→ WORK INSTRUCTION
The copy must hold exactly the lines from the one with "This screenshot has" through the end of the listing below, and nothing else, with no pictures.

→ RECORDS SHOWN
※ ※ ※
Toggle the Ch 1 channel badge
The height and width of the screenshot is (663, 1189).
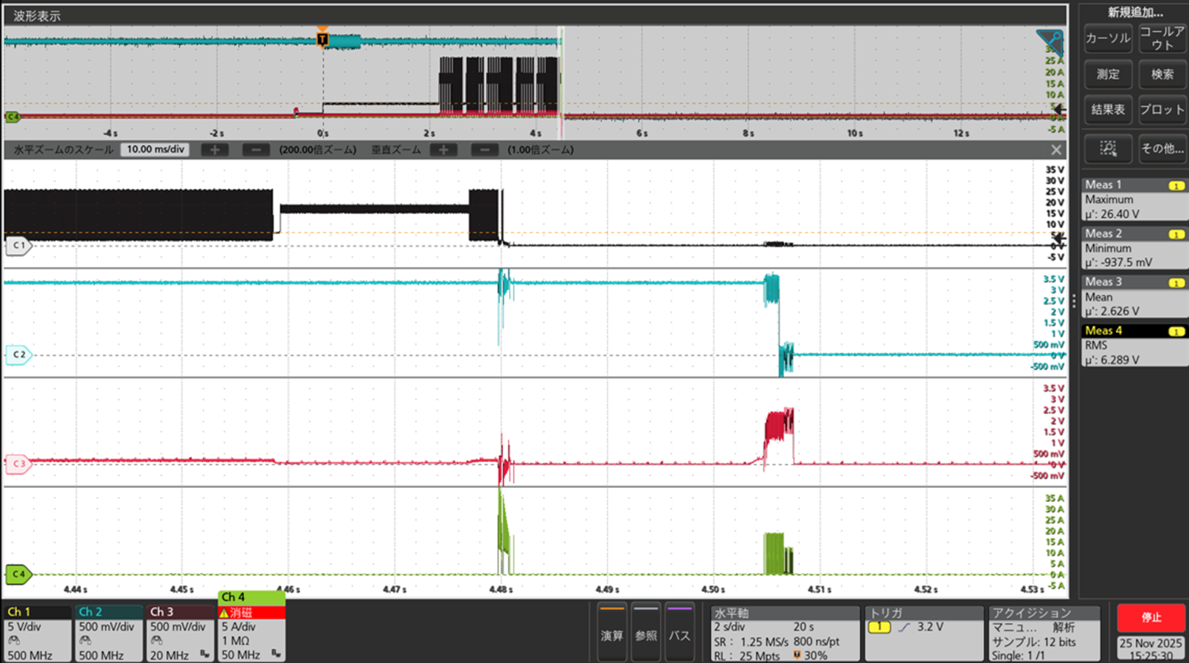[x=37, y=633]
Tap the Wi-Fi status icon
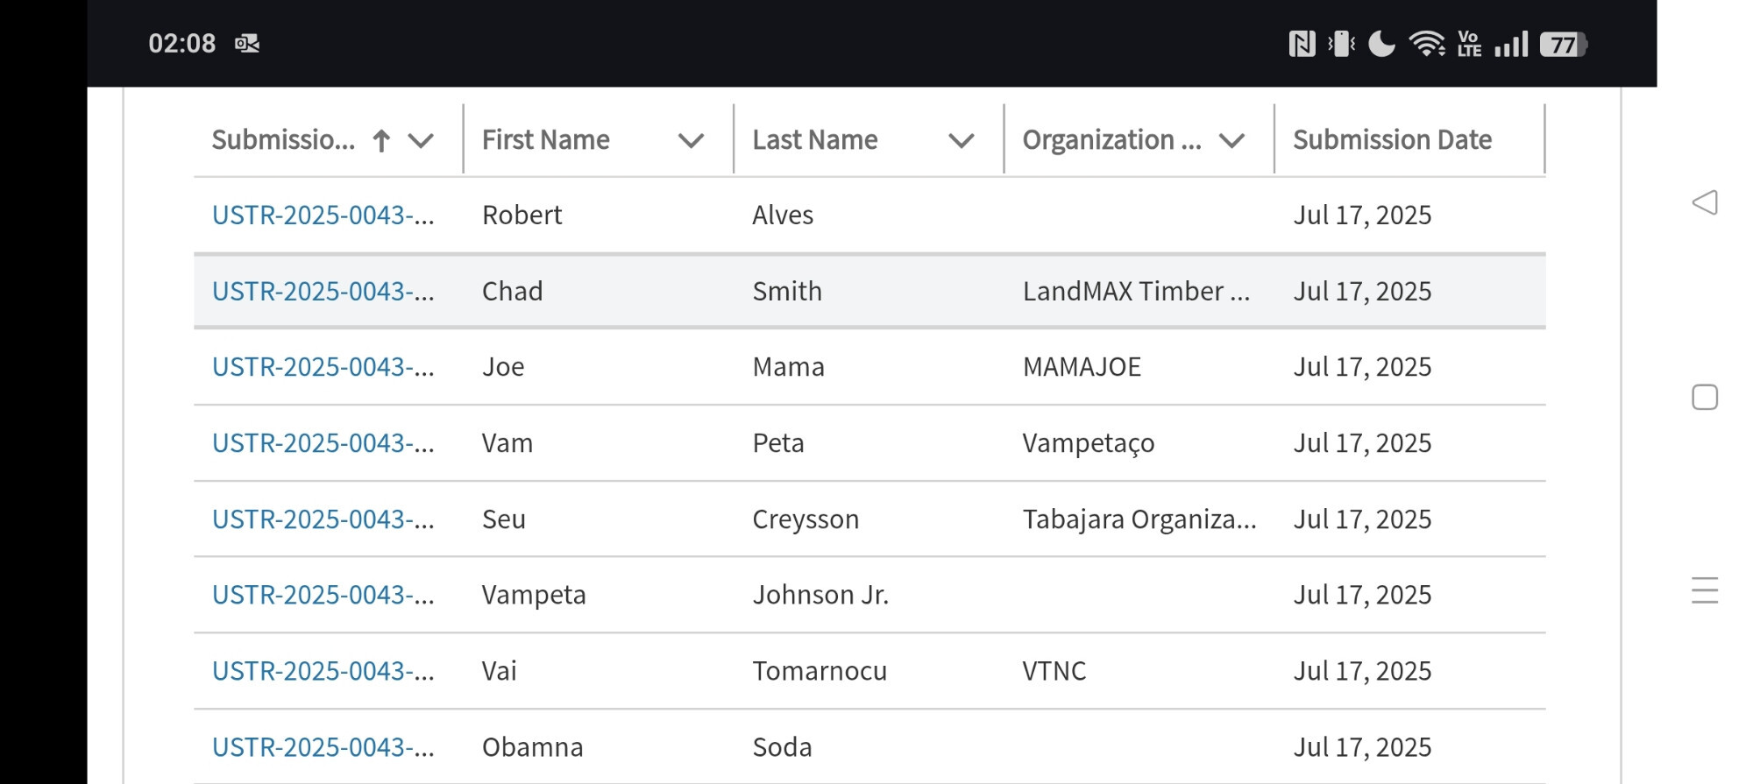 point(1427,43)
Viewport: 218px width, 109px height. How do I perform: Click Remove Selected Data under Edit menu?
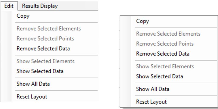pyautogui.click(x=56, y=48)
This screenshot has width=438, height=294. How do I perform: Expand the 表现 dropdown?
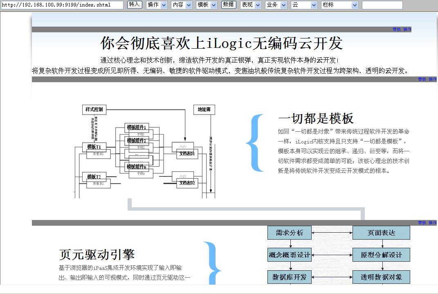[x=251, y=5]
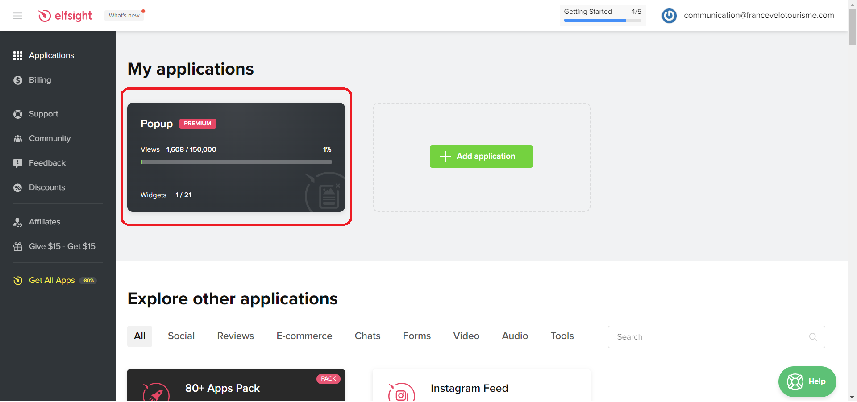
※ ※ ※
→ RESULT
This screenshot has width=438, height=294. How do I perform: Expand the 表现 dropdown?
[x=251, y=5]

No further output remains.